I’ve been told that Edward St Aubyn’s novels, one of which this film adapts, are a combination of Evelyn Waugh and P.G. Wodehouse, “supposedly black humour, but mainly just black” was how a friend put it. I can very well believe that the book this film is based on managed to be a satisfyingly coruscating peep into the ins and outs of middle-class domestic angst, the dark inside their heads contrasting nicely with the white summer sun without them. Mother’s Milk attempts to give us such an essay, but the problem is that the whole situation depicted is entirely without weight. The only heavy aspect of the film is the prospect of the impending death of demented matriarch Eleanor, in a performance by the late Margaret Tyzack that was mooted for a BAFTA nomination but didn’t get one. Certainly some part of me found the idea of her character’s death affecting, but only in the way that the thought of most deaths affect me. I found the fumbling and uncommunicative Eleanor a perfectly vile old witch, heartless and idiotic. Slow handclap for the filmmakers for restraining themselves when it came to the maudlin ‘can-you-forgive-her-she-is-dying-you-know’ sentiments. They succeeded splendidly on that score.
The question I’ve been asking since the film began was ‘why did they bother making this film?’ Then I noticed Melvyn Bragg’s name on the executive producers credit, and straight away the image of Lord Bragg and his baby-boomer generation friends sitting around in a garden in Provence sipping the local wine discussing St Aubyn and how ghastly it is that there is so much trash in the multiplex these days, and yet the dirty public are being deprived of the poignant and humourous delights of St Aubyn! Quickly Dennis, call up the accountant and see if something can be done! All our friends would like it anyway, and let’s have more wine and laugh about how detached we are from reality!
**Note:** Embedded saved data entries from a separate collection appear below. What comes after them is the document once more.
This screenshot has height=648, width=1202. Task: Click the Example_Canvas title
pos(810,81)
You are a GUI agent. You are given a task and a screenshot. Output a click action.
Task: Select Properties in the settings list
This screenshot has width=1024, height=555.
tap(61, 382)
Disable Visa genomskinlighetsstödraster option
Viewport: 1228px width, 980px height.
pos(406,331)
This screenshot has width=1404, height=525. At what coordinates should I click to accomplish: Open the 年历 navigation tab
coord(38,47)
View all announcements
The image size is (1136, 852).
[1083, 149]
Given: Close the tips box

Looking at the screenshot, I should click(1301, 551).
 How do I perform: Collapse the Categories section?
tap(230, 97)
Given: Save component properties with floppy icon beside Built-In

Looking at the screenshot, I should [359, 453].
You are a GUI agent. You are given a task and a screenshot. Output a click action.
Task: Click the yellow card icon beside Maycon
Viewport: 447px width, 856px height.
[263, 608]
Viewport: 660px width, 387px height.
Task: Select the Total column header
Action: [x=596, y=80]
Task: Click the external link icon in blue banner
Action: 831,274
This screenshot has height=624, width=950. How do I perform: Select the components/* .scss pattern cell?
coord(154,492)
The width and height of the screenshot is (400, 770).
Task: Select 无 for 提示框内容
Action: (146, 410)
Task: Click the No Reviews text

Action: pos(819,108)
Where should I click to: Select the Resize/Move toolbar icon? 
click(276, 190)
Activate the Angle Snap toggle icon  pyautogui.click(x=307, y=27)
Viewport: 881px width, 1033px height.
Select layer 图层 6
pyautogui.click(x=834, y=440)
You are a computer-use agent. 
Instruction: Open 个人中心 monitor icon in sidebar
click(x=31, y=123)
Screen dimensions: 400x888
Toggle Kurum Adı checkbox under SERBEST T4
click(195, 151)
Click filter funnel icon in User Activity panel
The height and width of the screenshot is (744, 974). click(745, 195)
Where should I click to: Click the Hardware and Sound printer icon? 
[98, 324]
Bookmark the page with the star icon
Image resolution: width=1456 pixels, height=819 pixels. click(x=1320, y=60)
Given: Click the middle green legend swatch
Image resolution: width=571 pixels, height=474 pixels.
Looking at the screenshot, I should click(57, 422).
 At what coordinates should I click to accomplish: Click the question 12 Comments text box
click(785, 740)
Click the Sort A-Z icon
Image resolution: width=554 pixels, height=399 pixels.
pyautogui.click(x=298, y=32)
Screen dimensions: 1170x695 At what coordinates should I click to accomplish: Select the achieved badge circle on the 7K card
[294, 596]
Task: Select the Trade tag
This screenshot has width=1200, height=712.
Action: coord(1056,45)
Glee! Sickening.
Perhaps I’m being cruel. Mother’s Milk tries hard but it can’t escape the vast chocolate cream cake of self-indulgence that’s hovering above it, the occasional fat crumb falling into the orchard as they try to spout the script with a serious face. 2012 is not the time for this film, and the cinema is certainly not the place for it. Try the BBC in the early nineties next time Melvyn, or the radio. I would have enjoyed an ‘In Our Time’ about middle-class oedipal angst about a thousand times more than this brittle wooden Gallic comfort stick, thanks.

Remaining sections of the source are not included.